Os moradores dos bairros próximos ao Centro Pop já sofrem com baderna, violência, furtos e importunação, segundo eles, desde a instalação do equipamento social há mais de um ano.
Com a limpeza no antigo prédio da Mogiana, na Estação, e o fechamento do prédio com tapumes, nessa segunda-feira, 8, os moradores próximo ao Centro Pop temem uma "invasão" de moradores de rua nos espaços próximos ao equipamento.
Desde o mês passado, pessoas em situação de rua vêm construindo barracas na calçada do Centro Pop. Nesta segunda-feira, foram contabilizadas pelo menos seis barracas.
“Nós não estávamos tendo paz, sossego, e agora piorou com a chegada de mais moradores de rua. Se esse povo vir todo para cá, não sei o que vai ser de nós”, disse uma moradora próxima ao Centro Pop, Solange Aparecida Borges.
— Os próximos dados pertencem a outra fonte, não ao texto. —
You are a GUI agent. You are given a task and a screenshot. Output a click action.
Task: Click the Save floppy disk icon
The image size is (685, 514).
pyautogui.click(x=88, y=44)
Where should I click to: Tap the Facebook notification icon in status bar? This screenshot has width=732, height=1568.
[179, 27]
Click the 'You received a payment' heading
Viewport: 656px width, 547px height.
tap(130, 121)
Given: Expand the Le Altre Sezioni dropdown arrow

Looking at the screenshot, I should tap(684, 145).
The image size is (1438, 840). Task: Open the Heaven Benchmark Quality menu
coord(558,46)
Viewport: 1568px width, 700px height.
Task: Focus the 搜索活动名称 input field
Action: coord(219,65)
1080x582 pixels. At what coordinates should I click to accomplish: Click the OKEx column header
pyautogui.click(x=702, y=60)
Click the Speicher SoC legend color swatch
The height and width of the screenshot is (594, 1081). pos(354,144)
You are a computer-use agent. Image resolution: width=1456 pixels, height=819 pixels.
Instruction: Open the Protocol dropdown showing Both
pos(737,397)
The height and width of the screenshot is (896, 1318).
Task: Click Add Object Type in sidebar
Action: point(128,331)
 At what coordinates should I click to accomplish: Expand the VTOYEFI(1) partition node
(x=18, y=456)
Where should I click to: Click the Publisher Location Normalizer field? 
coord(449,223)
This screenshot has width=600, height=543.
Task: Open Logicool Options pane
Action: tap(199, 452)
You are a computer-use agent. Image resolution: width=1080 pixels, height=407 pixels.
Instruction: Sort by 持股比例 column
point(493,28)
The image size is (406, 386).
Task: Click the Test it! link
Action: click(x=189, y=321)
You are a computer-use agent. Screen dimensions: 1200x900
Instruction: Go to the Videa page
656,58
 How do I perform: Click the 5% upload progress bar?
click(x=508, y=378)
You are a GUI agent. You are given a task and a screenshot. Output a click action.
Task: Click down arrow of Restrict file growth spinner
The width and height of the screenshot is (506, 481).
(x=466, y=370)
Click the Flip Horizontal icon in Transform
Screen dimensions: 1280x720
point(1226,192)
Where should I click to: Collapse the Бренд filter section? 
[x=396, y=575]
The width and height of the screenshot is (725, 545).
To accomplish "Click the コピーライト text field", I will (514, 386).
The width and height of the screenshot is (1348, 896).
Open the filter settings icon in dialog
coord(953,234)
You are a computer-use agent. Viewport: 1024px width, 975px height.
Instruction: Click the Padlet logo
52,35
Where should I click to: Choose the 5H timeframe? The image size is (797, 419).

Após a limpeza realizada no prédio da Mogiana, a Prefeitura convenceu alguns moradores de rua a participarem do projeto “Moradia Primeiro” – o poder público banca o aluguel do imóvel –, mas muitos não aceitaram e podem continuar nas ruas da cidade. A Prefeitura não informou o número de pessoas em condições de rua que viviam alojadas no imóvel.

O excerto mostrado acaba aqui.